Re: BUG #15160: planner overestimates number of rows in join whenthere are more than 200 rows coming from CTE - Mailing list pgsql-hackers

From Melanie Plageman
Subject Re: BUG #15160: planner overestimates number of rows in join whenthere are more than 200 rows coming from CTE
Date
Msg-id CAAKRu_Y+d3SKkofNK7znhwgLauPUCVyZU=H0mvJH1LG7+tMyXg@mail.gmail.com
Whole thread Raw
In response to Re: BUG #15160: planner overestimates number of rows in join when there are more than 200 rows coming from CTE  (Tom Lane <tgl@sss.pgh.pa.us>)
Responses Re: BUG #15160: planner overestimates number of rows in join when there are more than 200 rows coming from CTE
List pgsql-hackers
Thanks for the quick responses. I've put some inline follow-up questions.

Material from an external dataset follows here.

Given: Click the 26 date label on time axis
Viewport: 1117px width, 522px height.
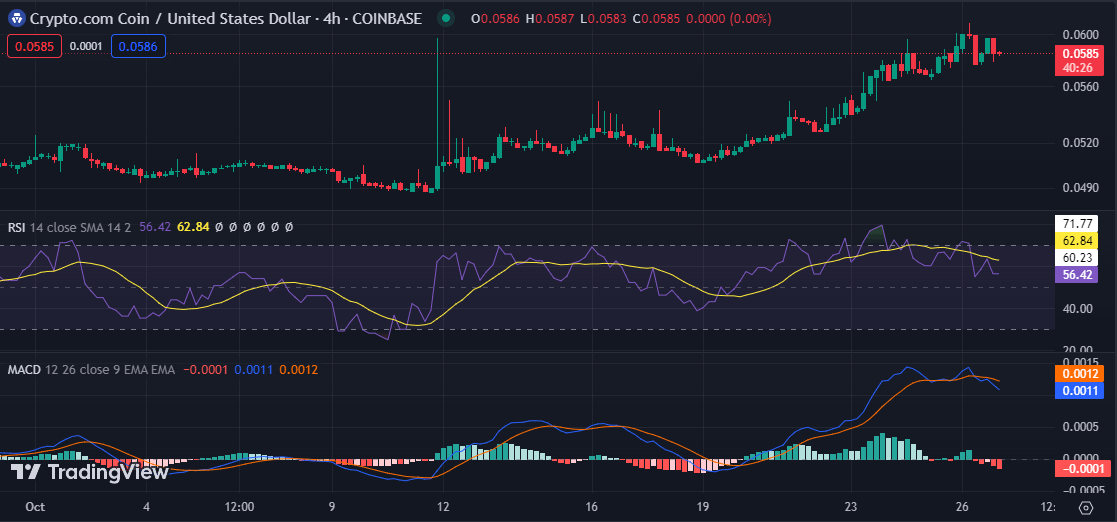Looking at the screenshot, I should coord(961,506).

On a separate note, I had one additional code clarity feedback. I felt that
eqjoinsel could be reorganized a bit for readability/clarity for the reader.
For example, eqjoinsel_inner uses only the AttStatsSlots up until here and then
suddenly uses the original stats object and the ndvs which we passed in:

    else
    {
        ...
        double        nullfrac1 = stats1 ? stats1->stanullfrac : 0.0;
        double        nullfrac2 = stats2 ? stats2->stanullfrac : 0.0;
 
        selec = (1.0 - nullfrac1) * (1.0 - nullfrac2);
        if (nd1 > nd2)
            selec /= nd1;
       else
            selec /= nd2;
    }
 
It would make the process of calculating selectivity for an equijoin more clear
to the reader if the nullfraction calculation was pulled out into the main
eqjoinsel function.
 
Having a clear set of steps in eqjoinsel would be helpful. Basically, my
understanding of an overview of the steps is the following:
 
    1) get NDVs
    2) get nullfrac
    3) get MCVs
    4) calculate selectivity
 
Based on this assumption, I've attached a patch with a rough idea for an
alternative structure that I think would be more clear to the reader.
 
> I could not devise an example in which the previous method of calculating
> selectivity would have produced a better estimate. However, one question I have
> after thinking through the optimization is the following:
> ...
> To summarize:
> Selectivity Type                  |  if nd1 <= nd2 |   if nd1 > nd2 |
> ----------------------------------|----------------|-----------------
> inner-join selectivity * ntuples2 | ntuples2 / nd2 | ntuples2 / nd1 |
> semi-join selectivity             |              1 |      nd2 / nd1 |

Um, mumble.  Those functions could be using different values of nd2
thanks to the clamping logic near the head of eqjoinsel_semi, so I'm
not sure that the comparison you're making really holds.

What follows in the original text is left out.